ACTIVITY: Say how many lines of these entries include the word "computer", and answer with the number alone.

Stored records
|---|

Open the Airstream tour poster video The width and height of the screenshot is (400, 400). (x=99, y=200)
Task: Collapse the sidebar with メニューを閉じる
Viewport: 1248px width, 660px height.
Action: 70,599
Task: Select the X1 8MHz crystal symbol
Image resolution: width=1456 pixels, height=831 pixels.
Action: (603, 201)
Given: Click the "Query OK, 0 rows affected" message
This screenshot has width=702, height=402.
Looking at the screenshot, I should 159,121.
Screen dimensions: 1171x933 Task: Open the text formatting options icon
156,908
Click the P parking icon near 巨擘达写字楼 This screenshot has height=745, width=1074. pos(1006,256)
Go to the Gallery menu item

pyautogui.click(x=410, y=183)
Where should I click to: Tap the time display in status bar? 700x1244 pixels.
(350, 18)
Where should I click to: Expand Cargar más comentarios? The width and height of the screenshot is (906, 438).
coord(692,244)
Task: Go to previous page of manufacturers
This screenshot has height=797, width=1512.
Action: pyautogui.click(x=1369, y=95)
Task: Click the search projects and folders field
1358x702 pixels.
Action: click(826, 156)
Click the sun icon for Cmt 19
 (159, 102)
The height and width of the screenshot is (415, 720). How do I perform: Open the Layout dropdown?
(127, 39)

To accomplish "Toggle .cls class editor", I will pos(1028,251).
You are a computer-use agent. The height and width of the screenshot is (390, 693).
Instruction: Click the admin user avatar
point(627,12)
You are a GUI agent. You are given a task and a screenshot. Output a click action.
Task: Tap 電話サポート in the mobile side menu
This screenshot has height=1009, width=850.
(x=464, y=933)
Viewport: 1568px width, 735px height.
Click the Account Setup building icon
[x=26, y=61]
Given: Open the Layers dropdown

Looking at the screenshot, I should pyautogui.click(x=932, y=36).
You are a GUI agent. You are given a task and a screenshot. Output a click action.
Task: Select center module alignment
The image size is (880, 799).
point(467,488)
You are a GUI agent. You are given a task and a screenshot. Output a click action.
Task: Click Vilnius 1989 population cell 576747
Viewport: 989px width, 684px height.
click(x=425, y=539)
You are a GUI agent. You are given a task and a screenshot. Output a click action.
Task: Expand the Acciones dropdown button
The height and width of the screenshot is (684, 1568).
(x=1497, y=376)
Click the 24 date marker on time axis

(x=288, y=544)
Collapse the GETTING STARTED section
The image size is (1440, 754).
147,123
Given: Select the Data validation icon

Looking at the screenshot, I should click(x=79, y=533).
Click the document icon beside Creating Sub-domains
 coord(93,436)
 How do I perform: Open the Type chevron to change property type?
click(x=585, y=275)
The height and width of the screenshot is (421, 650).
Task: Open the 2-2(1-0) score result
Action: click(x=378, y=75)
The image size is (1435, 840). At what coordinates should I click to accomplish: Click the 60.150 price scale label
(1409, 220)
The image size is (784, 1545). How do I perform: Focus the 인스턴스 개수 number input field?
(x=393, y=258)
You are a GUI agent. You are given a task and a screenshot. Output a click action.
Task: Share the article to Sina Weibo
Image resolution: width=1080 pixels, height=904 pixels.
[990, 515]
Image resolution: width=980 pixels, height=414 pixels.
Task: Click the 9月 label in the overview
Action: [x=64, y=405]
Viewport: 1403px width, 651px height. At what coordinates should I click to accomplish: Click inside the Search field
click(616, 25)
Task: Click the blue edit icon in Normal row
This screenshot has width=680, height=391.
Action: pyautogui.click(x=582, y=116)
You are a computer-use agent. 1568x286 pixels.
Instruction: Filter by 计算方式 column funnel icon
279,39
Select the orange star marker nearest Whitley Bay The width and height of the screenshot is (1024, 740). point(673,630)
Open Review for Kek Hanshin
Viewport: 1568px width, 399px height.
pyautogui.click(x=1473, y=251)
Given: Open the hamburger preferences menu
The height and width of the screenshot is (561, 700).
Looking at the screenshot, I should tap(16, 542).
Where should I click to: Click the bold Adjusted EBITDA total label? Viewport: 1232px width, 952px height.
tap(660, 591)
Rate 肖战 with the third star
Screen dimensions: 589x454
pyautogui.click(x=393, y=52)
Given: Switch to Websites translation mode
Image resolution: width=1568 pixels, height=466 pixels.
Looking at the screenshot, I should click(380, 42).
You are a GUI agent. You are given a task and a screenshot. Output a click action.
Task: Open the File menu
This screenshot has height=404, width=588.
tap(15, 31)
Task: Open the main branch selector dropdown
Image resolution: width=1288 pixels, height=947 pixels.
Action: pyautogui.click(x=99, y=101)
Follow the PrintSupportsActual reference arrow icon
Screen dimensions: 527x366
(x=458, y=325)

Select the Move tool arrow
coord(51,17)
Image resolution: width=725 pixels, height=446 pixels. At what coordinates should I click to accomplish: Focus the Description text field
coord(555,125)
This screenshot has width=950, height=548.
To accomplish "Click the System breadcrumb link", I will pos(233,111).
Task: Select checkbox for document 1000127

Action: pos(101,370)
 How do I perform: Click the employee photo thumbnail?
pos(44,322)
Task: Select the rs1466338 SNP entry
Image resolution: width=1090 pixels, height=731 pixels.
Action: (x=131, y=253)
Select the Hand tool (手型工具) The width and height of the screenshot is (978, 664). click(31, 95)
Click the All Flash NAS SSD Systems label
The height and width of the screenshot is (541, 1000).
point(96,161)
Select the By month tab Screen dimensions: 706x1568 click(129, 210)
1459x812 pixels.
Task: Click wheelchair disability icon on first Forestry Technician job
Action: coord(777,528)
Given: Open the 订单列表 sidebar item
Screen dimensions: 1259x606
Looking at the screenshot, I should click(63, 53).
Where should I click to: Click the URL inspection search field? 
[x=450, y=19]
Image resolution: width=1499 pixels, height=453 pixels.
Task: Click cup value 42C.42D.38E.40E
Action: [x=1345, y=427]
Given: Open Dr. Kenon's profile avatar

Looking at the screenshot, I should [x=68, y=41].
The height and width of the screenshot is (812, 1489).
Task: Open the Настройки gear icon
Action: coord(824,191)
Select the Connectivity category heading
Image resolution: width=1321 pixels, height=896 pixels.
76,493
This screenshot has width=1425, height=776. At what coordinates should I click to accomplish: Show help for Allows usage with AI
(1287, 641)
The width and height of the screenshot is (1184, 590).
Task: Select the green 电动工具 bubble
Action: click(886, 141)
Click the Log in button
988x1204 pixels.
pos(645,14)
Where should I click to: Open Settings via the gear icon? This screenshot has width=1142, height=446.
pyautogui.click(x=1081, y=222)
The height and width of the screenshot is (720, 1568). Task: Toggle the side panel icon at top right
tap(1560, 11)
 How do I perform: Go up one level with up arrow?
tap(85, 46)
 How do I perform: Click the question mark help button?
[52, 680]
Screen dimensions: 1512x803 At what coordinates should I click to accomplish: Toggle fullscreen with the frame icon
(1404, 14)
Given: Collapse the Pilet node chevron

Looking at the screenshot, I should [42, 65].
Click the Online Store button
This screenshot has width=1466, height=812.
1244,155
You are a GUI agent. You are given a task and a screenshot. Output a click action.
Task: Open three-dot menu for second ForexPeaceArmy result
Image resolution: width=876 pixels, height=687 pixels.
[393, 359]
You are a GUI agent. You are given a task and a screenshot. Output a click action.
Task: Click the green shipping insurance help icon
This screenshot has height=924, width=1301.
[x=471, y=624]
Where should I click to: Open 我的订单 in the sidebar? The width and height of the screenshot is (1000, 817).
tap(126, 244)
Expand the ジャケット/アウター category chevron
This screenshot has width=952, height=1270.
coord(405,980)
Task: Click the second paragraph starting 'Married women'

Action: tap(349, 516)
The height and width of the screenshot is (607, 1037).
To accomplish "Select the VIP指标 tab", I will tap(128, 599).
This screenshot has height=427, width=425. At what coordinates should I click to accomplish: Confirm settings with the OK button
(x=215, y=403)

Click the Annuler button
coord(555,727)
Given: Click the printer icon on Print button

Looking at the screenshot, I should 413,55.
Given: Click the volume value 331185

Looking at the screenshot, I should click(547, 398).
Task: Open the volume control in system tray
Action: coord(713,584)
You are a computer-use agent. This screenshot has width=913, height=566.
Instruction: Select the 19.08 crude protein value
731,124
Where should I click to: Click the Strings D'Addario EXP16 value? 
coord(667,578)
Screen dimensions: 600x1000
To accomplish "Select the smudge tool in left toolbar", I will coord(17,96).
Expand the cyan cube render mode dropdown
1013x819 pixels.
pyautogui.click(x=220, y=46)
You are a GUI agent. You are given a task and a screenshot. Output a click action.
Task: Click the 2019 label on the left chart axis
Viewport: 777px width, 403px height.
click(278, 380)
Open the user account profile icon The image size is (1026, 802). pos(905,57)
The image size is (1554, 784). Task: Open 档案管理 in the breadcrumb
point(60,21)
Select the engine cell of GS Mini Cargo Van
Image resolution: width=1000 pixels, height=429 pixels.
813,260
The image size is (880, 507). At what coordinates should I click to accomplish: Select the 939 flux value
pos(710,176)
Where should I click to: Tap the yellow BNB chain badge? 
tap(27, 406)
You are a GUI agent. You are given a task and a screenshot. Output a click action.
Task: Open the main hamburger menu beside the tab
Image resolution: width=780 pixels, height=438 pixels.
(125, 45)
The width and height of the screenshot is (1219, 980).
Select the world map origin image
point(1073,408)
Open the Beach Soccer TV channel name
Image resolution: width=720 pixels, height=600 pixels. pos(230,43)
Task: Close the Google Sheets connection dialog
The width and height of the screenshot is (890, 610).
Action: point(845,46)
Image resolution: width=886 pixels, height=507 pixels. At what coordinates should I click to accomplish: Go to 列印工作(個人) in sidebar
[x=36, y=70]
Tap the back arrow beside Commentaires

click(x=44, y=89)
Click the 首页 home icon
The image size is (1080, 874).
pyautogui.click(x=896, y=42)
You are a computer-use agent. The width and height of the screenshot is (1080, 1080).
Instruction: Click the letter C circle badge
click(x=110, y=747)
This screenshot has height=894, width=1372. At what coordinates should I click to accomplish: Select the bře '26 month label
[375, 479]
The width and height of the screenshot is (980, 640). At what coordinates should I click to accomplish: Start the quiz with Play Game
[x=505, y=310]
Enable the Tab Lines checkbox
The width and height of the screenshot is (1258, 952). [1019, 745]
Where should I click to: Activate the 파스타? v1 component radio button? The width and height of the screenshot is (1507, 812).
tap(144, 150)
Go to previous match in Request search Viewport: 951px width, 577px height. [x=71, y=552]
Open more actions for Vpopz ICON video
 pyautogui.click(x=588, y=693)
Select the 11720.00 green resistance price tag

|---|

YOUR RESPONSE: 4